### DOCUMENT SECTION
Sunday, January 30, 2005

Reprise: Bent light

This is a piece I wrote last summer, before Vermont Diary went blog. I pulled it out to remind me why it was that starting seeds in front of the big picture window was a bad idea. It cheered me up to think of the gardening season to come, and I thought readers might like a jolt from an easier season, too.

What’s with this yen to garden? Is it just being in this beautiful green place? Or is it McCreery genes, green jeans if ever there were such. Still, I doubt any McCreery ever trimmed the leading edge of raised beds with scissors as I do. And McCreerys plant sensible vegetables—beans and corn for the freezer.

If I were as smart as people claim I am, then I would buy vegetables at the local markets and pop them into my freezer for winter delectation. But no. I pay to have a large plot plowed, then I build raised beds with straw-lined paths between. And I plant and plant and plant, but I run out of steam before I plant corn or squash or potatoes. Breakneck speed and still it is mid-June before I get anything in the ground. The only crop I regret missing is sunflowers. I had dreamed of having many kinds lining the back row of my garden, beckoning to travelers with their sweet faces.

Now we are almost at the end of July. Gardens are exploding. I don’t meant to sound like we live in an alien world, but actually in July we do. I staked the tomatoes today, and by the time I got to the end of the row, the first ones needed to be tied up again. In the south, they say that kudzu grows 18 inches a day, that if you watch you can see it, if you listen you can hear the vines groan with stretching to cover the next rusted-out car or slow-moving cow. This is beyond kudzu, beyond anything I have ever experienced. The scientists among us say it is something in the angle of the light. We have it such a short time, but pow! Zowie! We have it in double-time.

[Collected data entries]
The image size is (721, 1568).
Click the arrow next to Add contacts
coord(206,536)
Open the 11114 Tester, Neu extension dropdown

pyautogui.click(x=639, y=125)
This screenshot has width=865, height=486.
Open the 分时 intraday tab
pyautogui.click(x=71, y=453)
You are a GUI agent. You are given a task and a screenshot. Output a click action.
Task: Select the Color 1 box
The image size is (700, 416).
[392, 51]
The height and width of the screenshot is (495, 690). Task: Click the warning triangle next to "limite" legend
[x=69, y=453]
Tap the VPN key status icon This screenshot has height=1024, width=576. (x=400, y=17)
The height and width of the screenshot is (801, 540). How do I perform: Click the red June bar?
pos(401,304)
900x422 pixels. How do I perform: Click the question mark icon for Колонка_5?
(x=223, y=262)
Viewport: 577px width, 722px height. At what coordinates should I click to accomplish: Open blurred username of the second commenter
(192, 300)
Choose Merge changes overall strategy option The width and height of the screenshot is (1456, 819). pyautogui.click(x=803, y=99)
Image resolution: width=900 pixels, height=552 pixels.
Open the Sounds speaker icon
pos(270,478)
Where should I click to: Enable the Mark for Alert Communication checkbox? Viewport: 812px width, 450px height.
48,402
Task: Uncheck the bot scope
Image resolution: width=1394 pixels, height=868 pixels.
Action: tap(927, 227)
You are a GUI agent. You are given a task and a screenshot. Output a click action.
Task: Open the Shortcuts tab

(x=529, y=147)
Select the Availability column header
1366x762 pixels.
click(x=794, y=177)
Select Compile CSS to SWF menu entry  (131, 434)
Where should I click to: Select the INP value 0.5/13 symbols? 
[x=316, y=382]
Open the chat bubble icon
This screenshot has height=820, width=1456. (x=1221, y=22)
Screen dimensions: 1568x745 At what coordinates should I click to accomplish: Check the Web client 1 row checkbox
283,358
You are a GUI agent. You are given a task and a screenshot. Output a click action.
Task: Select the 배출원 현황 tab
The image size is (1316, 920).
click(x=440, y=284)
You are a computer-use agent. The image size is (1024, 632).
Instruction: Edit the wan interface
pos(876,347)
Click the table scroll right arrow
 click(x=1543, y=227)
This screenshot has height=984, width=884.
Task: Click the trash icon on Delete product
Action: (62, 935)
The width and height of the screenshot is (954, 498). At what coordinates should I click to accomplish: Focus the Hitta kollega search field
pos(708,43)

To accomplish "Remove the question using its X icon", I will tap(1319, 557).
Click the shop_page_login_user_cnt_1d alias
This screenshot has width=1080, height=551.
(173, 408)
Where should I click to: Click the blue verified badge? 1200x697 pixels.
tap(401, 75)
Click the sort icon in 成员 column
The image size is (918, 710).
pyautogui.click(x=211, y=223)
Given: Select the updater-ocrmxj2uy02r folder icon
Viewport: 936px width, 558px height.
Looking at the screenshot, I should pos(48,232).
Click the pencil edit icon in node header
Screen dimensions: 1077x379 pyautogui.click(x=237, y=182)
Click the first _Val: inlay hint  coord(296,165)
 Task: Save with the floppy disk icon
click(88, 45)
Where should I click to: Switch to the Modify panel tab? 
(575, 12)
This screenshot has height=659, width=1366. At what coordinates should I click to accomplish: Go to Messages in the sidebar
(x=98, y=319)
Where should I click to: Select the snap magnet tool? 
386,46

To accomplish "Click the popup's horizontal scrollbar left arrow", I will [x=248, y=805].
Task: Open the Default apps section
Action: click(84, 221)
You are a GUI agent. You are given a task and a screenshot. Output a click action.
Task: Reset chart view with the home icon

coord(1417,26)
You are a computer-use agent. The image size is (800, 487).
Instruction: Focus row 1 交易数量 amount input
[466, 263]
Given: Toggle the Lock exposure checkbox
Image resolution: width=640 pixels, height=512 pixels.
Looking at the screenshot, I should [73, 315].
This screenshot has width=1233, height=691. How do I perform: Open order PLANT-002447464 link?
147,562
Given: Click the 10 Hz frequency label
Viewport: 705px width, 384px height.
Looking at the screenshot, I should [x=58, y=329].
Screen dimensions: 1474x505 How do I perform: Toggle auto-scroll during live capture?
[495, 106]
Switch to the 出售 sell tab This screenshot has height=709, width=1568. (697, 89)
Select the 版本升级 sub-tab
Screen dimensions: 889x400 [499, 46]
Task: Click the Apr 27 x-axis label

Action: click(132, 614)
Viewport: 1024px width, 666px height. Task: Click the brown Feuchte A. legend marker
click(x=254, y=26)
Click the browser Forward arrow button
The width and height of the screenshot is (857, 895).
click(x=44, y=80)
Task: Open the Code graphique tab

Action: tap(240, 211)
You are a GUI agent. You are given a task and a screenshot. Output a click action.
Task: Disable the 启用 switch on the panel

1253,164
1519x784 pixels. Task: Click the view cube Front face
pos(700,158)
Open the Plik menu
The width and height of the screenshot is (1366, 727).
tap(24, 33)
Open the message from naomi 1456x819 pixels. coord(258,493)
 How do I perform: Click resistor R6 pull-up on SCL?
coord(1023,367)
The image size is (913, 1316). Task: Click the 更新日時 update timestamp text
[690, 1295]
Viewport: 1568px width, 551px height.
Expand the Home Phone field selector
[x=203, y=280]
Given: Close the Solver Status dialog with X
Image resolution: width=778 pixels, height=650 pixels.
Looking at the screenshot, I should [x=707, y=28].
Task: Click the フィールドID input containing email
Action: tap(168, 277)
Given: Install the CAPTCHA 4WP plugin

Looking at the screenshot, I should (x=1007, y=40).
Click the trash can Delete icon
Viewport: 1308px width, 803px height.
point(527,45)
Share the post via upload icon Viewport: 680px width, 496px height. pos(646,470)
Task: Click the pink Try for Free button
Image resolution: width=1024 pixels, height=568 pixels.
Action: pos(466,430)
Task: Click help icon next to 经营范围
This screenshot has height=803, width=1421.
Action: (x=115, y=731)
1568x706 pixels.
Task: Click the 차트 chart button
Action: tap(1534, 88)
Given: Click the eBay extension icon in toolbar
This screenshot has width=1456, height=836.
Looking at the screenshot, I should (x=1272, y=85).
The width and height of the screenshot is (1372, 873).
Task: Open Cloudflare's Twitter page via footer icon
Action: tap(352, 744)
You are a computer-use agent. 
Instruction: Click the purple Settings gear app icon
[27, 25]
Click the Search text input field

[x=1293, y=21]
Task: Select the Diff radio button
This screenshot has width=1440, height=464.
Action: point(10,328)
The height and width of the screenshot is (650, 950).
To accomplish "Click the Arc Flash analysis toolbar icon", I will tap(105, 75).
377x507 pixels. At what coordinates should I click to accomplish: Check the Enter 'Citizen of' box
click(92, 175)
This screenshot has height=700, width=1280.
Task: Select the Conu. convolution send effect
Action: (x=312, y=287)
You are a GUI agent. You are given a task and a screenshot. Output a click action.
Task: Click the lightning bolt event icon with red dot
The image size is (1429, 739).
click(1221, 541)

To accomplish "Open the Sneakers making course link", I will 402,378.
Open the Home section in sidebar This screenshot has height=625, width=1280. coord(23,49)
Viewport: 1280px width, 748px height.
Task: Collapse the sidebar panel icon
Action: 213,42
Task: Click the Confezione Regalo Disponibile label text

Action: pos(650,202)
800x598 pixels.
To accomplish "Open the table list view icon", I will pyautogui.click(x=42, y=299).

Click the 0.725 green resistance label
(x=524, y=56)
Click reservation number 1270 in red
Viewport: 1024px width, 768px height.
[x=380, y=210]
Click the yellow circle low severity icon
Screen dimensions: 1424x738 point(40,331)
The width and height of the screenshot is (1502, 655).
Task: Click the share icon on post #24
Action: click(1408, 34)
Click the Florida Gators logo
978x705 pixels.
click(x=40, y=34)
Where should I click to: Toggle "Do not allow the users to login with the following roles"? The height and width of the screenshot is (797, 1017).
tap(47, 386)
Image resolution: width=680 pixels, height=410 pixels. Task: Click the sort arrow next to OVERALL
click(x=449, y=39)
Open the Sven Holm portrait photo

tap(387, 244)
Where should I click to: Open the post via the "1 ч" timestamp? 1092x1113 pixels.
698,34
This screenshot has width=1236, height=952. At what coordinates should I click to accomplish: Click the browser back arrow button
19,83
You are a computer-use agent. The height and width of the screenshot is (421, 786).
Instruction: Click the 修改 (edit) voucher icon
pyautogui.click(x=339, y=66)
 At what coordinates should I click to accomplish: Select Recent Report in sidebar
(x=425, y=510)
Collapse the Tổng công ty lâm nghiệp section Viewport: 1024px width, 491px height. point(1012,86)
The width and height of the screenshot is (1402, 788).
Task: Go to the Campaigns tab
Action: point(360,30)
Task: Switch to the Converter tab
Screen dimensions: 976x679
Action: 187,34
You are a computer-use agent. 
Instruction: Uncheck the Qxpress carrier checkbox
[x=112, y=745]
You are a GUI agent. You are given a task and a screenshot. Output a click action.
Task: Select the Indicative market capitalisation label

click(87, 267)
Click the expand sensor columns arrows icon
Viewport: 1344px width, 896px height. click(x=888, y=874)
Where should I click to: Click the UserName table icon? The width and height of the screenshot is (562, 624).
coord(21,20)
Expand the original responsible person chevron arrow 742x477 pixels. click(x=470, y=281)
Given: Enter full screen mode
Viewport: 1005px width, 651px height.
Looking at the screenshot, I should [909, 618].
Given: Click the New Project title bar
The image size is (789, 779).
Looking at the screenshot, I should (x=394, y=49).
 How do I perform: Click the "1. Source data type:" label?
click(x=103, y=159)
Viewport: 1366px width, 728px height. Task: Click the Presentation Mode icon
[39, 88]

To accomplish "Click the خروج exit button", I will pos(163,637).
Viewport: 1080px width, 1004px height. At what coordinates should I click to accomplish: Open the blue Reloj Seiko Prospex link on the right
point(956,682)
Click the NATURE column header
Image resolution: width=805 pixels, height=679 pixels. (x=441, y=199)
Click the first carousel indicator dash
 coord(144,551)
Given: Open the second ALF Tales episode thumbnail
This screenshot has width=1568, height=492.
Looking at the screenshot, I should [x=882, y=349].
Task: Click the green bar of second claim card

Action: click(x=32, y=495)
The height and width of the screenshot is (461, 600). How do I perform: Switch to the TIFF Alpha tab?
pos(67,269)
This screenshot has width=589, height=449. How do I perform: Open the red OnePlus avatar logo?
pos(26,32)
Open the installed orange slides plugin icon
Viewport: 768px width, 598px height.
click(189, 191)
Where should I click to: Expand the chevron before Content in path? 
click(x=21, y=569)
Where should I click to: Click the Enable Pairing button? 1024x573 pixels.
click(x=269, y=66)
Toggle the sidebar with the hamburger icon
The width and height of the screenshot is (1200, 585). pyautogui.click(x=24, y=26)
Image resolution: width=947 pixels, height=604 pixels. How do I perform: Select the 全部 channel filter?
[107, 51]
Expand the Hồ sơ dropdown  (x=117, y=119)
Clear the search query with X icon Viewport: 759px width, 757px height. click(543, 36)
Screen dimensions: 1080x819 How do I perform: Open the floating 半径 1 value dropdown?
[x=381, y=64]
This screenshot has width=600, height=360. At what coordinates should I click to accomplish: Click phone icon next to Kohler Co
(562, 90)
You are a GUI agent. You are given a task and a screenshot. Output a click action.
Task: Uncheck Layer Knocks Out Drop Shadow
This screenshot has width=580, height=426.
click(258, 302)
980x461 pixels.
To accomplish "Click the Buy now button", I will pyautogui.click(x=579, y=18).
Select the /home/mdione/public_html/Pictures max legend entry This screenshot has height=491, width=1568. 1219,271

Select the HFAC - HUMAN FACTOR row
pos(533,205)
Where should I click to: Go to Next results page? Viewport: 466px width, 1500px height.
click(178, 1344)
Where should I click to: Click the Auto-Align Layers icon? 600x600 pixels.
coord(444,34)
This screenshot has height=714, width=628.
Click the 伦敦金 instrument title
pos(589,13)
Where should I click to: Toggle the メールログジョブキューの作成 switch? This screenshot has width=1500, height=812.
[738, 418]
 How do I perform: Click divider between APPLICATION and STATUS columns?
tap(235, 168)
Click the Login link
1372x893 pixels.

### PROMPT 1
Say whether each statement agrees with the gardening post, answering yes or no and quoting the words of the post that decide it: (a) the piece was written before Vermont Diary became a blog; (b) the writer gets around to planting corn and squash; (c) the crop the writer most regrets missing is tomatoes.
### PROMPT 2
Carry on with the gardening post from the point where it stops.

### EXERCISE RESPONSE 1
(a) Yes: "This is a piece I wrote last summer, before Vermont Diary went blog."
(b) No: "I run out of steam before I plant corn or squash or potatoes."
(c) No: "The only crop I regret missing is sunflowers."

### EXERCISE RESPONSE 2
In the depths of February, I started seedlings indoors. They didn’t do well, and the prevailing theory is that it was the double glazed picture window that bent the light and kept them from thriving. Next year, I invest in hanging lights to start the babies, or maybe I just buy plants from one of the legion little greenhouses. I went to a meeting at Basin Harbor Club in the spring and stumbled over one that offered exotic varieties of tomatoes and peppers for a dollar apiece. I was taken aback by the twenty or so greenhouses and the freedom with which customers were allowed to roam through them—surely their insurance company would not approve. But I came home with Amish Paste tomatoes, Brandywine Pinks, tomatillos, San Marco paste tomatoes, and more—a dozen in all. Along with chocolate peppers, jalapenos, habaneros,….you get the idea. Driving back from Philadelphia a month ago, I even ran across a dozen okra plants raised lovingly in someone’s greenhouse and available to me for a mere dollar apiece.

So why should I start seedlings indoors? Because I can’t help myself. Because it helps me believe that the snow will go someday. And now in July I see that my little seedlings are catching up. My tiny tomato seedlings—which were really pitiful in comparison to their greenhouse classmates—are now half their size and sturdy as can be. And what excitement to see what they turn out to be. Did I mention that my labels—ice cream spoons with ball point pen labels—didn’t withstand the rigors of outdoor life? So I have no idea who these babies are that I have nurtured so lovingly. Kinda like parenthood, eh?

Actually the biggest and sturdiest plants of all are.....you guessed it....in the compost pile. What does this tell us about how all our efforts are wasted? ...no, let's say diverted. Unexpected outcomes are now expected, the world is upside down, light is straight where once it was bent, and Zowie! we are carried along in beauty.

2 comments:

Unknown said...

Sounds like an ambitious garden.

Haven't had one in two years, but a neighbor who has too many trees for a garden is going to help me with mine. First thing I'll probably have to do is borrow a DR Brush mower before I till the plot.

My glorious herb garden will have to be replanted, too.

Karen said...

Robert! Whenever we get that lunch rescheduled, we must talk about herb gardens. I have had several and will be putting a circular one where the nasty old above ground pool used to be.